Wednesday, September 10, 2014

Searching for truth in a wonderful strange land

Barbara here, writing this blog in a small cabin on the western coast of Newfoundland. A full moon is shining through the spruce trees and a wide, shallow brook is swishing by a few feet from my front deck, although I am inside because there is a fierce wind sweeping off the Strait of Belle Isle and a forecast of possible frost.

I am here researching locations and details for my latest book, and am having a wonderful time hiking the shorelines and mountain trails of one of the most beautiful and remote places in the world. One of the charms and frustrations of this beautiful peninsula is that cellphone and internet coverage is very spotty. The locals laugh about it. Stand over there by that tree, m' dear, hold your phone out towards the ocean, stand on one foot, and it might work for you. This afternoon, sitting in this very same chair, I had no signal, but now the wind has died down a bit and I am getting full bars. I hope they hang around long enough for me to post this blog.

This is one of the reasons I came to Newfoundland, and to the Northern Peninsula in particular. I have visited the island several times and grew up on stories told by my Newfoundland-born father. But a writer needs more that general memories and impressions. If we are writing about a real place, we need to know the smells and sights and sounds of it. Otherwise some Newfoundlander is going to say "That girl doesn't know what she's talking about!" And more importantly, those specific details provide the vivid texture and colour that make the story come alive.

So I am photographing and writing notes on every scene along the way - the stones on the shoreline, the colour and sound of the surf, the way the boats are scattered on the shore, the ferns and moss on the forest floor, the strange, twisted tangle of the tuckamore (which makes a perfect hiding place for a frightened fugitive). Often this exploration provides plot ideas and inspiration, such as the tuckamore. Sometimes, and equally important, it provides a reality check. Oh,oh, that idea won't work because the villagers are much too nosy, or keep too sharp an eye out, or there are local AVT and hunting trails all through the area I had thought was deserted.

I am also talking to local people to get the information I need.
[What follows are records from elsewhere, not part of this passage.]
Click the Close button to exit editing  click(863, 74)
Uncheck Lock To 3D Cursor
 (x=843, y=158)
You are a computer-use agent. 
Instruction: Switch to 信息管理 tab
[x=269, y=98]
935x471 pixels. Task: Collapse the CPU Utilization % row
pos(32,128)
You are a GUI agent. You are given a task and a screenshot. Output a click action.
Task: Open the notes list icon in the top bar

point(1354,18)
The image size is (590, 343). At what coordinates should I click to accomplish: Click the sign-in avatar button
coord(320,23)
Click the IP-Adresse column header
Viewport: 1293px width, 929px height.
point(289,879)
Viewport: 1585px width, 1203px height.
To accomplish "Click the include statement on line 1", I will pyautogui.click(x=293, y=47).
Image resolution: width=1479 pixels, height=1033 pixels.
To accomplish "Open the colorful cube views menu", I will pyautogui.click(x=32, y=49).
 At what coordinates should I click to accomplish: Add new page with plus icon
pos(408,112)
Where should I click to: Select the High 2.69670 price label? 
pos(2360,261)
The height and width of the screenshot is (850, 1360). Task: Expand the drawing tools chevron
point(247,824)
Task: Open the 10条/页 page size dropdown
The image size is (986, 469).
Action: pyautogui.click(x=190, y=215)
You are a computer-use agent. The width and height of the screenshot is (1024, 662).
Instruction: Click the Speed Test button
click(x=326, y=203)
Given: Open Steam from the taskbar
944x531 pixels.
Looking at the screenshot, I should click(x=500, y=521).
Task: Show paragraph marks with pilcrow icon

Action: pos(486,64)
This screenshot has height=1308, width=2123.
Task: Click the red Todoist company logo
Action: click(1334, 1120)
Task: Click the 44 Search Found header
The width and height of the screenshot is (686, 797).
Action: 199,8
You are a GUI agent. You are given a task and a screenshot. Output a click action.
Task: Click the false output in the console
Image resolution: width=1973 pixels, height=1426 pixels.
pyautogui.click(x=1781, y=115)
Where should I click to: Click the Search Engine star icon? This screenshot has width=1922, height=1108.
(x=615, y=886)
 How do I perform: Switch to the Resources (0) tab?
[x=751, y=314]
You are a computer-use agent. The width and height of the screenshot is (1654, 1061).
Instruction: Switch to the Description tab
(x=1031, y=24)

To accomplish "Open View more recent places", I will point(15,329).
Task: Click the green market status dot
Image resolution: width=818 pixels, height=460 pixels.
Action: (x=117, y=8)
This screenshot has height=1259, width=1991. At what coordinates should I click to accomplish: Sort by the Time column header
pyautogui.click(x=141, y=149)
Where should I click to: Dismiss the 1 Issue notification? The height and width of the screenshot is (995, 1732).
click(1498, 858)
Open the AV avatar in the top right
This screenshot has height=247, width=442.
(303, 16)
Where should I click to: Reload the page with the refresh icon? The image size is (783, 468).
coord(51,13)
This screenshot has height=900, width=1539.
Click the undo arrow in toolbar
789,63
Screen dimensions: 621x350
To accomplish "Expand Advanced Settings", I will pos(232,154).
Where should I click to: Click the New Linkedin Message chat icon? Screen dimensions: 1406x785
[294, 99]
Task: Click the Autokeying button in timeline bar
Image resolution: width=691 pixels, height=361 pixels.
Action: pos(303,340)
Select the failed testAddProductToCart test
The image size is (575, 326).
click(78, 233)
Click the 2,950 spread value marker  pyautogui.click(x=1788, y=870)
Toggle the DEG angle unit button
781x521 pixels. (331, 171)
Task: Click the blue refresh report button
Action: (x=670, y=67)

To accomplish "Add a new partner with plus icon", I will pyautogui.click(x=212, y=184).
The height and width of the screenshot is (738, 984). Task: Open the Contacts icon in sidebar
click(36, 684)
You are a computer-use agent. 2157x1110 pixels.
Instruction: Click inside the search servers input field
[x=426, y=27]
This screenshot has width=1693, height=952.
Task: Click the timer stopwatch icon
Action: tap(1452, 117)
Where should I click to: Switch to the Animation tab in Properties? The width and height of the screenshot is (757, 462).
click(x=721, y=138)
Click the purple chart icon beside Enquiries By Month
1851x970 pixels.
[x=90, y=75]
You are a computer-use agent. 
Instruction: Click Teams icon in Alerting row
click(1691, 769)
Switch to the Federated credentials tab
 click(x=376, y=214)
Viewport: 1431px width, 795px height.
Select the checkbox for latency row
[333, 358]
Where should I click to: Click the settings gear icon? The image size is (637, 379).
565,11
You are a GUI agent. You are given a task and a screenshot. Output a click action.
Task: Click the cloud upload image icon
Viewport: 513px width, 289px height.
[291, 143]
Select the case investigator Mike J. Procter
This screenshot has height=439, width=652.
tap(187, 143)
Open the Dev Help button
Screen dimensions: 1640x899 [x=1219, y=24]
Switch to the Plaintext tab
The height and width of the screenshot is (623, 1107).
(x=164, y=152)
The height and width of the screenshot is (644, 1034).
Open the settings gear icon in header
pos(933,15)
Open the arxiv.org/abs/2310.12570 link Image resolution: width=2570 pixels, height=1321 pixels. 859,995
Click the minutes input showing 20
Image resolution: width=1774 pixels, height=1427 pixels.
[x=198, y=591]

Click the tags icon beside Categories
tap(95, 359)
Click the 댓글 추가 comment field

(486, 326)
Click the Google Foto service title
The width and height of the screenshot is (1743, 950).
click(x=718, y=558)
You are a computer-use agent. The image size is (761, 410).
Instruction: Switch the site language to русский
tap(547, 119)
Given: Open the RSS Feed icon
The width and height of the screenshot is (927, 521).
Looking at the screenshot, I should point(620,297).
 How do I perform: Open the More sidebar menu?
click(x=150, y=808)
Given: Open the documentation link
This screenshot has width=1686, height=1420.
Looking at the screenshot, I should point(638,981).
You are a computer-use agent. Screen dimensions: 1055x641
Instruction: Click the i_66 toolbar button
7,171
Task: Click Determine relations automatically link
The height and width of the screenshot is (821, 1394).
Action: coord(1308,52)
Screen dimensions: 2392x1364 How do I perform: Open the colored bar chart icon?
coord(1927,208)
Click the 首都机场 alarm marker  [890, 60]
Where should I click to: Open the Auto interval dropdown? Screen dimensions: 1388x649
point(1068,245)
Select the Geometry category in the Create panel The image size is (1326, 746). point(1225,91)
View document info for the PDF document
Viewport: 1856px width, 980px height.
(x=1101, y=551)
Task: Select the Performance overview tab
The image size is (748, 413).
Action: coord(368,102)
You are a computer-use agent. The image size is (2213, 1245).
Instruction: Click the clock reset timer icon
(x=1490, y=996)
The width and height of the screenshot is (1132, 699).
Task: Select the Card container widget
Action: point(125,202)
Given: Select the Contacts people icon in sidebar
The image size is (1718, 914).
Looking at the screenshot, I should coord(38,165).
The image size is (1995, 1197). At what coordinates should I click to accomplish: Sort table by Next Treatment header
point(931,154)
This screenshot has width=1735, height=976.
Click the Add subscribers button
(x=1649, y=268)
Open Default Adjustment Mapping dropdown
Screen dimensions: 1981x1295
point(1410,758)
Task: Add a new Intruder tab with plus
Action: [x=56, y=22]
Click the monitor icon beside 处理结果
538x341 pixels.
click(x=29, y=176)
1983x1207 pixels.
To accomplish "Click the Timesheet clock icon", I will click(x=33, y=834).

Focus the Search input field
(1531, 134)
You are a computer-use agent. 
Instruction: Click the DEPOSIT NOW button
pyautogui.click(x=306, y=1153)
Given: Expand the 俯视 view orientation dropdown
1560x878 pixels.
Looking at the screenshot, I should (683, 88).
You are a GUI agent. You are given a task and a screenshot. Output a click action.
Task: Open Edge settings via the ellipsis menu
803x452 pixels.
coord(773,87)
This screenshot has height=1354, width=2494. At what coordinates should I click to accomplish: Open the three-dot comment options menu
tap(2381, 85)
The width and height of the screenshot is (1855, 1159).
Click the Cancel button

Yesterday I spent the morning talking to a woman from canine search and rescue here on the peninsula, and tomorrow I hope to talk to fishermen and plant workers at the local shrimp centre just north of here. Later in the week I hope to talk to the local RCMP. Going to the source, like a journalist, gives me a richness of detail and a personal perspective I'd never get on Google.

Which brings me back to the internet. Today's mystery writers are constantly trying to find ways around it. Nothing more frustrating than that niggling voice in our heads that says why doesn't she just use her cellphone? Or her GPS? People are connected within an inch of their lives today, making it really difficult for writers to make them lost or in jeopardy or unable to call for back-up, etc. Dropping cellphones into puddles or draining their batteries can only work so often. My Newfoundland story requires that the characters be out of touch, or at least only sporadically able to communicate with the outside world. Hence I was thrilled to discover that large swaths are without coverage, and sometimes you had to stand on one food and hold the phone over the ocean to get any signal. I have been testing the dead zones and signal strength all the way up the coast and will continue to map it for the rest of the trip. All part of realism. I don't want any resident of the remote little village of Conche saying "Wait a minute, there's perfectly good reception here, m' dear! That girl don't know what she's talking about!"

For now, let's just see if I can send this blog.